_What to produce_
Leave out the pictures and output exactly the lines below from the one with "[Account] (2110, 38)" down to the one with "Avisar disponibilidad [button] (76, 459)", both of them included.

Records section start

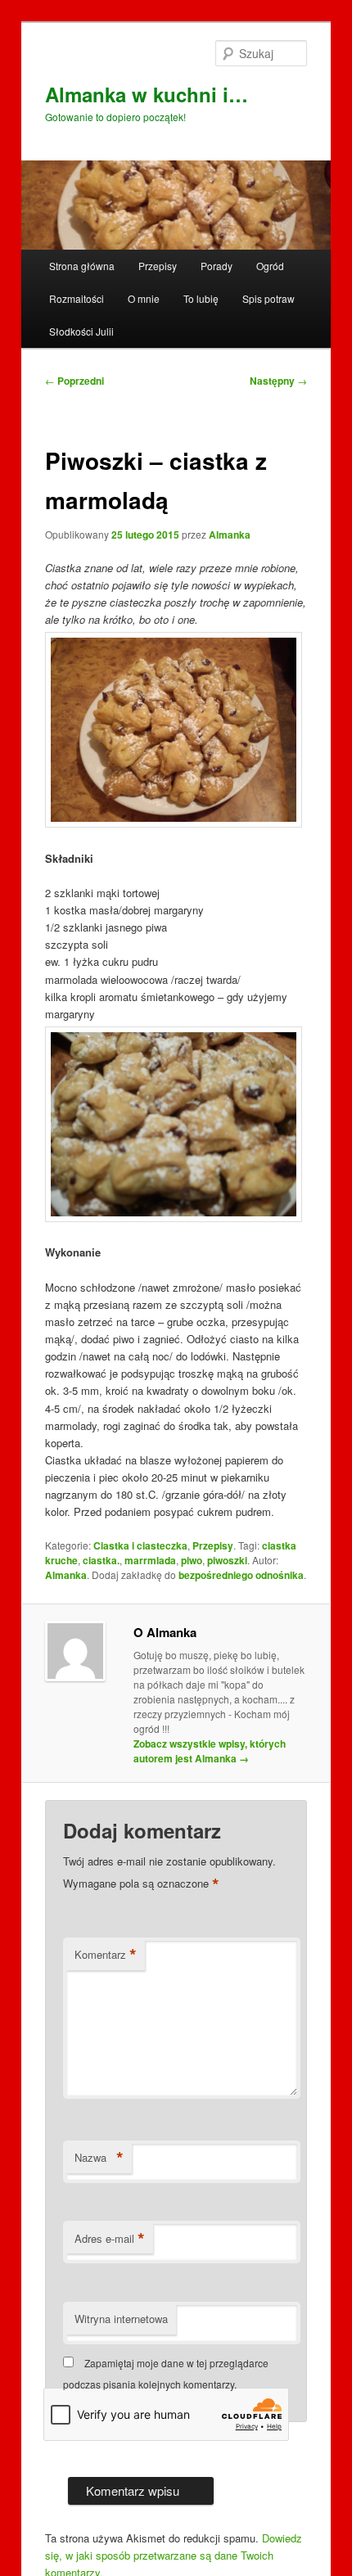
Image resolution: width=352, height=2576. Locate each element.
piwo (191, 1560)
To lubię (201, 298)
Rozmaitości (76, 298)
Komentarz (105, 1955)
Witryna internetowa (121, 2318)
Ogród (270, 266)
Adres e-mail (109, 2239)
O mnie (144, 298)
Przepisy (157, 266)
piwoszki (227, 1560)
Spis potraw (268, 298)
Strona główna (82, 266)
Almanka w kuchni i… (146, 94)
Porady (216, 266)
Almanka (229, 534)
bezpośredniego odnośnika (241, 1575)
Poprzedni (74, 380)
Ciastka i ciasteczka (140, 1545)
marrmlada (150, 1560)
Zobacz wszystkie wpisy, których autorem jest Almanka (209, 1751)
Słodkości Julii (81, 331)
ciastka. (101, 1560)
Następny (278, 380)
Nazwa (99, 2158)
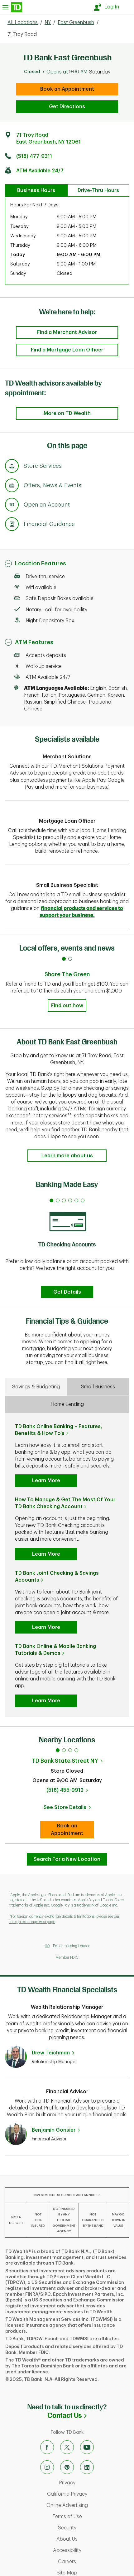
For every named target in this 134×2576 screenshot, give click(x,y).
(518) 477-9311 (34, 156)
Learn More (46, 1480)
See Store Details (69, 1809)
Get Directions (67, 106)
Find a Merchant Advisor (67, 332)
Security (93, 2527)
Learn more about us (67, 1155)
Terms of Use (91, 2516)
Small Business (98, 1386)
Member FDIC (67, 1957)
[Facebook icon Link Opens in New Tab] (47, 2447)
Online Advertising (88, 2505)
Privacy (93, 2482)
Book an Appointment (67, 89)
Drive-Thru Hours (98, 190)
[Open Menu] (12, 7)
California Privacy (89, 2494)
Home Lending (67, 1404)
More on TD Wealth (67, 413)
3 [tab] (70, 1750)
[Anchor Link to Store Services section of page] (12, 467)
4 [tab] (76, 1750)
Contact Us (90, 2415)
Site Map (93, 2572)
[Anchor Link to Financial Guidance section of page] (12, 525)
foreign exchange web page (32, 1922)
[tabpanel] (67, 1246)
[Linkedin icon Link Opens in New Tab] (87, 2467)
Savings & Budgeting (36, 1386)
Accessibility (92, 2550)
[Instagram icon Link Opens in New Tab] (47, 2467)
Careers (93, 2561)
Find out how (67, 1005)
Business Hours (36, 190)
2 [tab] (64, 1750)
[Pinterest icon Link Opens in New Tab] (67, 2467)
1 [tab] (58, 1750)
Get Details (67, 1292)
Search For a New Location (67, 1859)
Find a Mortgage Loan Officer (67, 349)
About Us (93, 2539)
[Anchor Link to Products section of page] (12, 505)
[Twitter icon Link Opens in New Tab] (67, 2447)
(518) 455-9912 (65, 1790)
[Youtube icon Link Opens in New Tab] (87, 2447)
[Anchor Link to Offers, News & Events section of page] (12, 486)
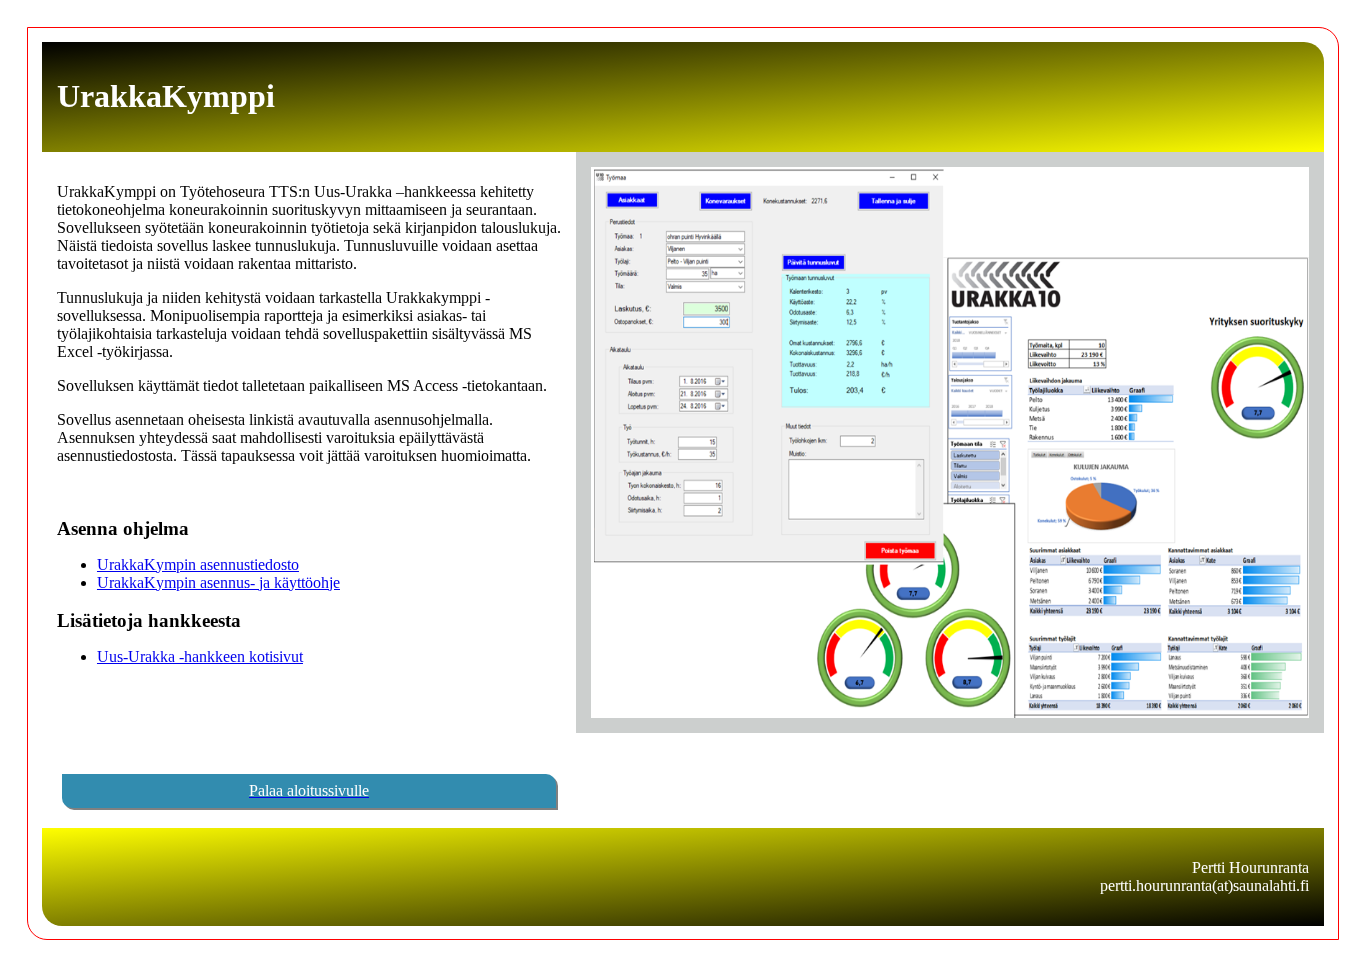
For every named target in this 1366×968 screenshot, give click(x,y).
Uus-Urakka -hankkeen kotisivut (200, 656)
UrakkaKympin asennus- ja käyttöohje (218, 582)
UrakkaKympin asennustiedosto (198, 564)
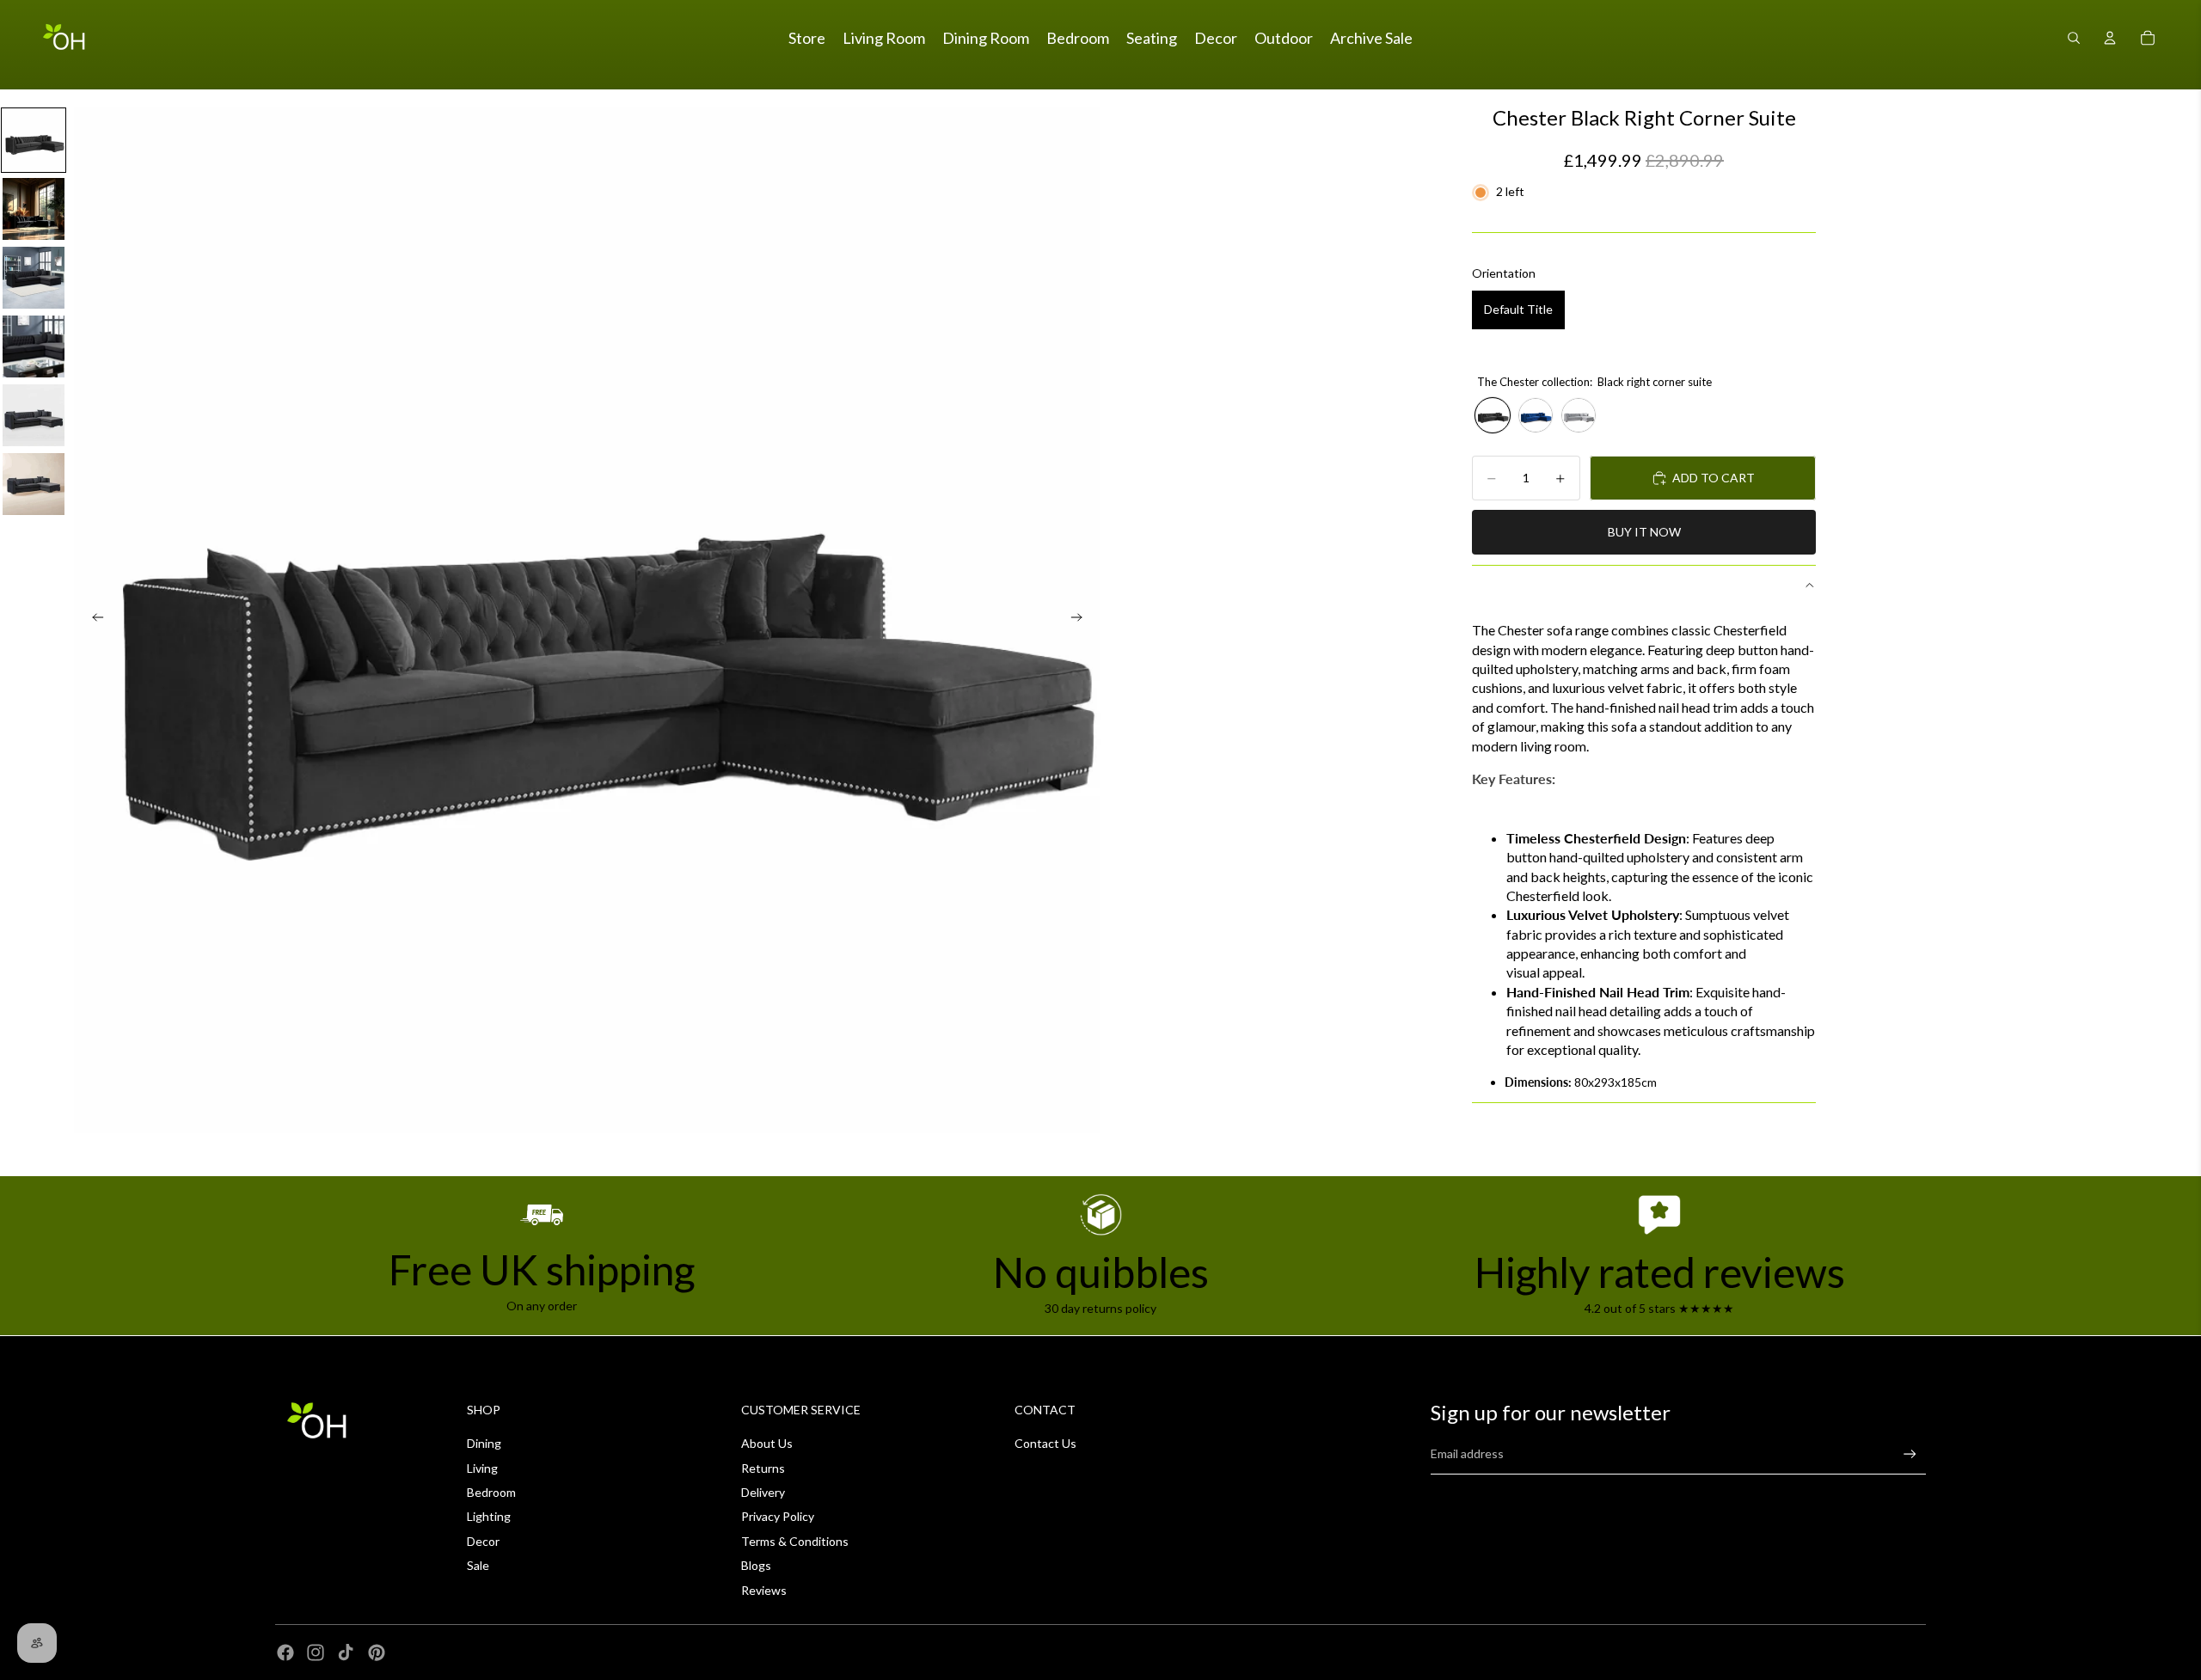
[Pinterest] (376, 1652)
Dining (484, 1443)
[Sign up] (1910, 1454)
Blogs (756, 1565)
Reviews (764, 1590)
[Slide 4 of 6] (33, 346)
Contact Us (1045, 1443)
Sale (478, 1565)
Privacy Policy (777, 1516)
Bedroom (491, 1492)
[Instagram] (315, 1652)
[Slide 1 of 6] (33, 140)
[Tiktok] (345, 1652)
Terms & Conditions (795, 1541)
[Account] (2110, 38)
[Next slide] (1081, 620)
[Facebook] (285, 1652)
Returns (763, 1468)
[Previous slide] (93, 620)
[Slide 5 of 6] (33, 415)
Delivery (763, 1492)
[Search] (2074, 38)
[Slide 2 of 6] (33, 209)
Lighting (489, 1516)
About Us (767, 1443)
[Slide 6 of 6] (33, 484)
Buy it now (1644, 531)
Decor (483, 1541)
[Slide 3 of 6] (33, 278)
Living (482, 1468)
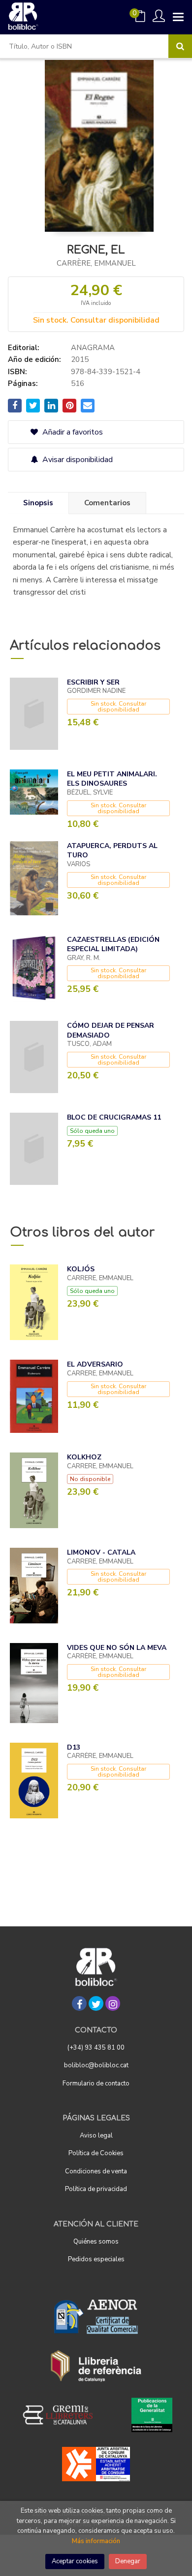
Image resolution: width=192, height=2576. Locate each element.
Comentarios (107, 503)
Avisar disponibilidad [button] (76, 459)
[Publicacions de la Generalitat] (151, 2415)
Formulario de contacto (96, 2083)
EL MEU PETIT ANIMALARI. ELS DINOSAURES (112, 779)
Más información (96, 2541)
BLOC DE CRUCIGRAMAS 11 (114, 1117)
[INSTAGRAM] (112, 2003)
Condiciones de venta (96, 2171)
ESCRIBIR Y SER (93, 682)
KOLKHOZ (84, 1457)
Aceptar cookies (75, 2561)
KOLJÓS (81, 1269)
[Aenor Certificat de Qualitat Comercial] (96, 2317)
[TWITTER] (96, 2003)
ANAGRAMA (93, 348)
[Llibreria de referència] (96, 2366)
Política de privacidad (96, 2189)
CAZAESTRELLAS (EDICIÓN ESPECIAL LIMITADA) (113, 944)
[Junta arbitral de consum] (96, 2464)
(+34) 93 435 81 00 (96, 2047)
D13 (73, 1747)
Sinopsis (38, 503)
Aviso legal (96, 2135)
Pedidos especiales (96, 2259)
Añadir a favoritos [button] (71, 432)
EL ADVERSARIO (95, 1364)
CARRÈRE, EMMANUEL (96, 263)
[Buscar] (180, 46)
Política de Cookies (96, 2153)
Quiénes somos (96, 2241)
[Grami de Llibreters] (63, 2415)
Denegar (127, 2561)
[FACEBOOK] (79, 2003)
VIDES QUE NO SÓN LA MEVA (116, 1647)
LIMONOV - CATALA (101, 1552)
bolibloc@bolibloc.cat (96, 2065)
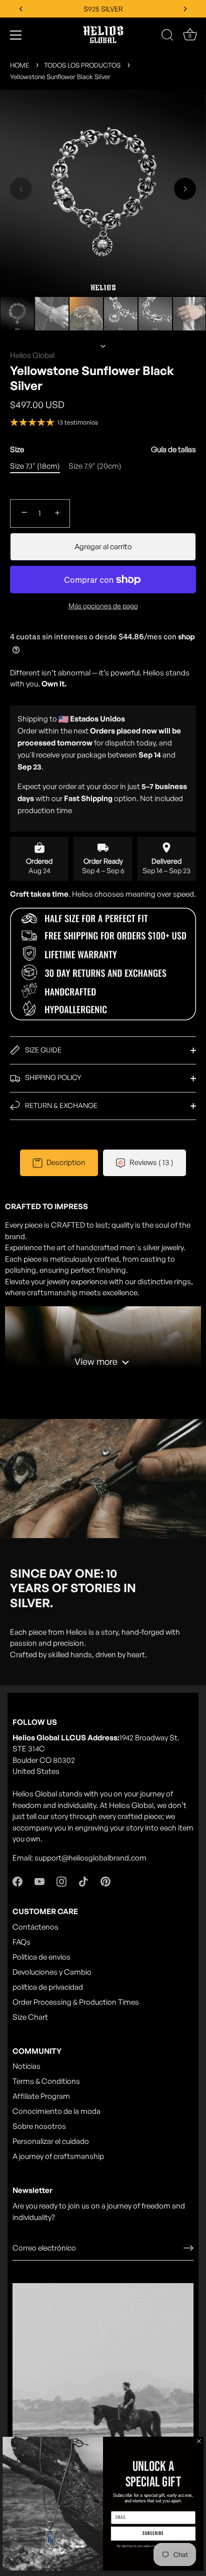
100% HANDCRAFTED (103, 9)
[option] (17, 315)
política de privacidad (47, 1987)
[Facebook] (17, 1881)
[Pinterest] (105, 1881)
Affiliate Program (41, 2096)
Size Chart (30, 2017)
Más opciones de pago (103, 605)
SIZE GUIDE (43, 1049)
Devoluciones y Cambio (52, 1972)
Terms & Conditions (46, 2081)
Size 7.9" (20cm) (95, 466)
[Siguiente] (103, 346)
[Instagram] (61, 1881)
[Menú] (16, 35)
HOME (19, 65)
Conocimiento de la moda (56, 2111)
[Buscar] (167, 37)
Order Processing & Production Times (75, 2002)
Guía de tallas (173, 449)
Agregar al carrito (103, 546)
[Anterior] (103, 282)
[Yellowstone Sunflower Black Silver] (17, 313)
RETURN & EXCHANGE (61, 1105)
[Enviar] (189, 2248)
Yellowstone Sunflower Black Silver (60, 77)
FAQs (21, 1942)
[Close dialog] (199, 2441)
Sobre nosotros (39, 2126)
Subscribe (153, 2533)
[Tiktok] (83, 1881)
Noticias (26, 2066)
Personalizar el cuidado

Records section end

_Output for this exercise_
[Account] (2110, 38)
[Next slide] (1081, 620)
[Facebook] (285, 1652)
Returns (763, 1468)
[Previous slide] (93, 620)
[Slide 5 of 6] (33, 415)
Delivery (763, 1492)
[Search] (2074, 38)
[Slide 2 of 6] (33, 209)
Lighting (489, 1516)
About Us (767, 1443)
[Slide 6 of 6] (33, 484)
Buy it now (1644, 531)
Decor (483, 1541)
[Slide 3 of 6] (33, 278)
Living (482, 1468)
Image resolution: width=192, height=2576. Locate each element.
Comentarios (107, 503)
Avisar disponibilidad [button] (76, 459)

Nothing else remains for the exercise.